Policy seminars programme

In the Republic of Korea, most legislation is initiated by individual MPs. In the early 2000s, bills initiated by MPs accounted for about three-quarters of all bills submitted. From May 2020 to the present, MPs’ bills have made up 96.8% of all bills submitted (MPs: 18,991 cases, Government: 629 cases). Policy seminars are an important source of the expertise that MPs need to draft those bills.

In 2005, the National Assembly amended the law to provide funding to strengthen the policy and legislative development capacity of lawmakers (Article 13 of the Act on Assistants of National Assembly Members and Their Allowances). A budget for this is allocated every year, and in 2023 this amounted to 7.6 billion Korean Won (CHF 5.3 million). This represents an allocation of about CHF 18,000 for each MP per year, which is used for publishing, purchasing information resources, and gathering expert advice and public opinion through policy seminars. Each MP's office holds a policy seminar by selecting a topic related to a particular social issue or standing committee activity.

Every year, around 1,500 policy seminars are held in the conference room of the National Assembly, with the participation of around 7,000 experts and stakeholders, from academia, non-governmental organizations, research institutes and government, among others. Policy seminars are also open to the public, except when there are special limitations. In addition to the thousands of presenters, speakers and experts, tens of thousands of citizens therefore visit the National Assembly each year to participate in the policy seminars.

Policy seminars have helped MPs to increase their knowledge and establish expert networks. MPs have been able to respond more quickly to social problems and improve their problem-solving capabilities more generally. The results of the discussions are often submitted as bills or used in standing committee meetings. Policy seminars also provide a way for experts and citizens to engage directly with the legislative and policy-making process in the National Assembly.

Over time, the importance of policy seminars has grown. The centre of discussion on social issues has shifted from the Government to the National Assembly, and in the level of policy consultations between the Government and the National Assembly has significantly increased.
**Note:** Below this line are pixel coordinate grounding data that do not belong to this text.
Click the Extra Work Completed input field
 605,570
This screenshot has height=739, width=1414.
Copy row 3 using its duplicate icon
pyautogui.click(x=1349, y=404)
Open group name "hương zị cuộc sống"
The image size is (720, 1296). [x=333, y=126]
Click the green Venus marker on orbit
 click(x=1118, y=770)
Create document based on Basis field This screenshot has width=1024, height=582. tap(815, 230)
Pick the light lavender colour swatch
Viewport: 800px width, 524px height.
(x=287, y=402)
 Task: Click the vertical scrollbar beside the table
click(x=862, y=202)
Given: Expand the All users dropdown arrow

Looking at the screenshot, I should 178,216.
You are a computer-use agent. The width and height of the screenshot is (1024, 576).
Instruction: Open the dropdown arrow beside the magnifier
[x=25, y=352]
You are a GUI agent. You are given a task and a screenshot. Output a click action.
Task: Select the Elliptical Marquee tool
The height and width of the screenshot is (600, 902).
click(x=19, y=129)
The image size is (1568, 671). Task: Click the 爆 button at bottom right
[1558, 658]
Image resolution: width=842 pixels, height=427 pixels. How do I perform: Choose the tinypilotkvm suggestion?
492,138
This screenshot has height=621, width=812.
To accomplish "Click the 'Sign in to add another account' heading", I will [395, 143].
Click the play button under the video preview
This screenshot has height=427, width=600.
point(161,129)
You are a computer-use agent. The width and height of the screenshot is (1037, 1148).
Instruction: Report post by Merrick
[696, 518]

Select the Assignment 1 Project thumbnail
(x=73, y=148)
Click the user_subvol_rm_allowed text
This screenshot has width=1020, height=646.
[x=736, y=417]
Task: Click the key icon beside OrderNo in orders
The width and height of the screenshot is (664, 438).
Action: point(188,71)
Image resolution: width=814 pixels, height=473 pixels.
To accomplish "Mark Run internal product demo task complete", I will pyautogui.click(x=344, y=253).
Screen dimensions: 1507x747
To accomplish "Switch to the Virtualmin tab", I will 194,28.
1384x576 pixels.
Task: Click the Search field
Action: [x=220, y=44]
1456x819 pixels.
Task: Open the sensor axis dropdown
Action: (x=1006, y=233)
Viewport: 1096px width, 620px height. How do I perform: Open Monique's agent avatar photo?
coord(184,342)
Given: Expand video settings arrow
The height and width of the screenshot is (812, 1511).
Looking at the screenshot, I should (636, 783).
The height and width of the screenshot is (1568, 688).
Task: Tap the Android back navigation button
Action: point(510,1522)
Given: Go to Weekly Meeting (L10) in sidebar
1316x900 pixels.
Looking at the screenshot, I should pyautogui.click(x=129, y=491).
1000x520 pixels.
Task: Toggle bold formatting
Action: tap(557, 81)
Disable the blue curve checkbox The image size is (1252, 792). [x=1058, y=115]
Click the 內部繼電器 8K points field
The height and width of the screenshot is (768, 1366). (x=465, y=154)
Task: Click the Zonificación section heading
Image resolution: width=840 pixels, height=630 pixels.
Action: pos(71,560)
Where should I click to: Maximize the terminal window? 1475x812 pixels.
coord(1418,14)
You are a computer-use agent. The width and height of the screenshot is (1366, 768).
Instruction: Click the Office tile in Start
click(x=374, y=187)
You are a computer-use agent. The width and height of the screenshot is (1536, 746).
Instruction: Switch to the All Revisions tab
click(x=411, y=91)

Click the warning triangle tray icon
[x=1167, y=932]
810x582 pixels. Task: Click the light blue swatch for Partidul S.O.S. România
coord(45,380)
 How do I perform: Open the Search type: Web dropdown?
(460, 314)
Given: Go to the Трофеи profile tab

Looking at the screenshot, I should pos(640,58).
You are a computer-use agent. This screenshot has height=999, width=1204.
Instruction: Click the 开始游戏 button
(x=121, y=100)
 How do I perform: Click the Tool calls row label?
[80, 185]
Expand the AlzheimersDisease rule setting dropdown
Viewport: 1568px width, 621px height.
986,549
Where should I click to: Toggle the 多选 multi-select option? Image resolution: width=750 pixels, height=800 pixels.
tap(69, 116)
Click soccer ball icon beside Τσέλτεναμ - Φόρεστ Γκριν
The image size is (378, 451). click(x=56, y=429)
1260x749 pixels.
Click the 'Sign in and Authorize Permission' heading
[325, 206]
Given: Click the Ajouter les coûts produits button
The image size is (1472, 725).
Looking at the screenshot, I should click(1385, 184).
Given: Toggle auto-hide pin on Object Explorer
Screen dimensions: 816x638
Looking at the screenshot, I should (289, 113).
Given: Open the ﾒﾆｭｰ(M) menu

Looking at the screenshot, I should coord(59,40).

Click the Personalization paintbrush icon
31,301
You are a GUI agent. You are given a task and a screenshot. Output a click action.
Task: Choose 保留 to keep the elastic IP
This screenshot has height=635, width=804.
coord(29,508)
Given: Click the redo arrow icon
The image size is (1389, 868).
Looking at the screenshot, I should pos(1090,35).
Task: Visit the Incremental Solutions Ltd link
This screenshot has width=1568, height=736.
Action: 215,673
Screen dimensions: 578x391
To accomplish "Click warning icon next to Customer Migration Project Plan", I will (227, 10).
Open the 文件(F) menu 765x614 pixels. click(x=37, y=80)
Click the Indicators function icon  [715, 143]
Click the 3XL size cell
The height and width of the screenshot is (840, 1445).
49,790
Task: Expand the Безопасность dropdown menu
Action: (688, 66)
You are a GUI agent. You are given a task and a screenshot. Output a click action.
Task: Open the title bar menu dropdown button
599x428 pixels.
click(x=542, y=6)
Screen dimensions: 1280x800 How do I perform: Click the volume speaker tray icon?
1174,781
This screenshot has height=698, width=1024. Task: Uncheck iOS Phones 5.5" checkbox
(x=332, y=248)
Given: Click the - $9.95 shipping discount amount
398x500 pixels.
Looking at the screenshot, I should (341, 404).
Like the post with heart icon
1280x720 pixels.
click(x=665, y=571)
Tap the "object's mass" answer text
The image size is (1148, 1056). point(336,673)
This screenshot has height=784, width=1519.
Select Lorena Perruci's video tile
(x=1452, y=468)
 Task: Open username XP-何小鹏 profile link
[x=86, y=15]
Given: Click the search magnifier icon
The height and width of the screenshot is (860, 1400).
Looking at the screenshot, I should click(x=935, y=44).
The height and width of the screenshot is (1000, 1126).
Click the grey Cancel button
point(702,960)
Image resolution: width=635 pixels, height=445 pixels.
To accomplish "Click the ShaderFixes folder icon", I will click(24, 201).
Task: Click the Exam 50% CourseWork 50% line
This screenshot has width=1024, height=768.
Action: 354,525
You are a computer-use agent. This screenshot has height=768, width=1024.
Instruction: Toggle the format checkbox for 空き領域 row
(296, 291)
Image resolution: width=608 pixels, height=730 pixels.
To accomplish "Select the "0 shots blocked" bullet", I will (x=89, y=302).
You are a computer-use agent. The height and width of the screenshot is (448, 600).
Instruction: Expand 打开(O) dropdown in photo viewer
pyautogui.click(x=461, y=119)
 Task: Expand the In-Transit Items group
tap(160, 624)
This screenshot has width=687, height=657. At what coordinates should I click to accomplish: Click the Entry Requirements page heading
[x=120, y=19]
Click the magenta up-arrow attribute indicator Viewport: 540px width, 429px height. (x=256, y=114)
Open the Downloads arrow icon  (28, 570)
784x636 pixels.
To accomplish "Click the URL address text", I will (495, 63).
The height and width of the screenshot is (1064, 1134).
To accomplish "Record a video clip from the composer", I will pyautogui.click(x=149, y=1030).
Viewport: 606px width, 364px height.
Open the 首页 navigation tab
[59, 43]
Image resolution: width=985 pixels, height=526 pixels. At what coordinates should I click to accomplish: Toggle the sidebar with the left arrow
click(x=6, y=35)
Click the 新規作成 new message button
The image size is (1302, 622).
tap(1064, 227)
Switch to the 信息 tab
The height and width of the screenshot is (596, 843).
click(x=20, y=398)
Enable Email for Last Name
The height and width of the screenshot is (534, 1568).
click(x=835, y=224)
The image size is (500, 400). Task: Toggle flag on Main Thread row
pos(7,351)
Increasing public access to policy seminars

Policy seminars are intended to be widely accessible to the public and the schedule of policy seminars is published on the website of the National Assembly. However, the content of policy seminars has not always been shared with citizens effectively. Since policy seminars are entirely managed by the MP’s office, there is a skills gap in dealing with videos and content. In addition, citizens who do not participate in person have no way of knowing what was discussed at a policy seminar. To solve these problems, the National Assembly plans to introduce a policy seminar real-time broadcasting system in 2023.

The new system’s goal is to broadcast the policy seminars held by the National Assembly to the public in real-time, thus increasing their usefulness. The system includes a digital video recording and archiving service, so that each MP's office can record their own policy seminars and transmit them on YouTube with the help of experts. The real-time broadcasting system is also intended to increase two-way communication between the public and the lawmakers during policy seminars by incorporating interactive communication technologies such as an online chat feature.

The National Assembly intends to make a short video summary of every policy seminar so that citizens can easily understand the content. The recorded videos will be categorized by date and subject and available for viewing anytime and anywhere.

The real-time broadcasting system is expected to allow more citizens to participate in policy seminars, improve understanding of policy-making and contribute to citizens' deeper participation in the law-making process of the National Assembly.


This case study is part of the series of good practices stories prepared by the IPU-IPEN Public engagement hub in follow-up to the 2022 Global Parliamentary Report on Public engagement in the work of parliament.